The changing nature of sub-conventional warfare adversaries

Published on: April 24, 2016 12:20 PM

April 24, 2016 by Jamal Hussain

Waging of sub-conventional warfare is the option of the weaker side as it attempts to overcome the substantial conventional force superiority of its opponent by resorting to irregular/asymmetric or fourth generation warfare techniques. In the first six decades of the 20th century, sub-conventional wars were generally waged by societies that had been colonised by the industrialised and powerful European nations. They called themselves ‘freedom fighters’ and their struggles ‘wars of independence’ while their colonial masters termed them as rebels and their movements as rebellions or mutinies. WWII, which was essentially an internecine war between the European colonial powers, is considered a watershed of colonial rule and when the debilitating conflict ended six years later, both the victors and the vanquished had been considerably weakened and they had neither the power nor resources to reverse the tide of independence movements in their respective colonies.

From the rubble of WWII, the USA and USSR emerged as rival superpowers and neither of them was guilty of having vast colonial empires. After WWII, both the superpowers encouraged the freedom struggle of the colonised societies and within the next two decades, colonial rule came to an end as new countries emerged as sovereign states. The colonisation of societies was tantamount to the practice of slavery at the national level and its end was a major achievement in the history of human civilisation, but the manner the sordid occupation was ended and new countries created sowed the seeds for future sub-conventional warfare.

**Material:**
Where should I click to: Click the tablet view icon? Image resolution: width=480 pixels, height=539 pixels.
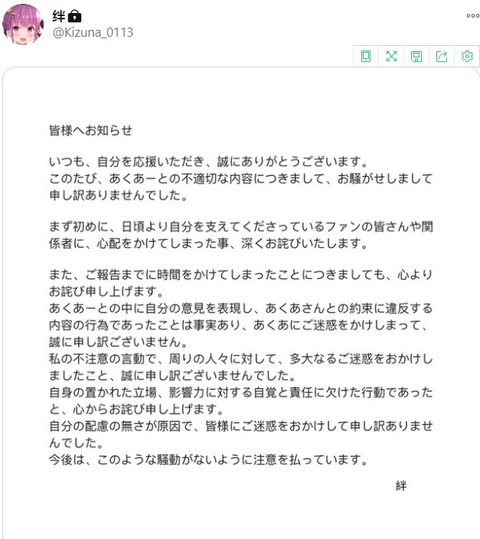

**Aim:** Pick up the piece on sub-conventional warfare adversaries after its last sentence and write the next paragraph.

**Result of this task:**
Almost the whole of Africa and much of Asia was under the colonial powers and when they were finally evicted, the new nations that they created were neither on the basis of ethnic, linguistic or cultural contiguity nor on natural boundaries but purely on who ruled over which part of the territory. This arbitrary partition has resulted in small minority groups within the new nation states who feel themselves isolated and believe they are being commercially and socially exploited by the majority. Many have taken up arms against their states. The current low intensity conflicts in Indian Assam and Kashmir, the freedom struggle of the Kurds in the Middle East, the atrocities in a number of African states based on ethnic and tribal rivalries, and countless other big and minor armed struggles in a variety of newly independent nation states can be traced to the unnatural boundaries and the arbitrary nature of their creation.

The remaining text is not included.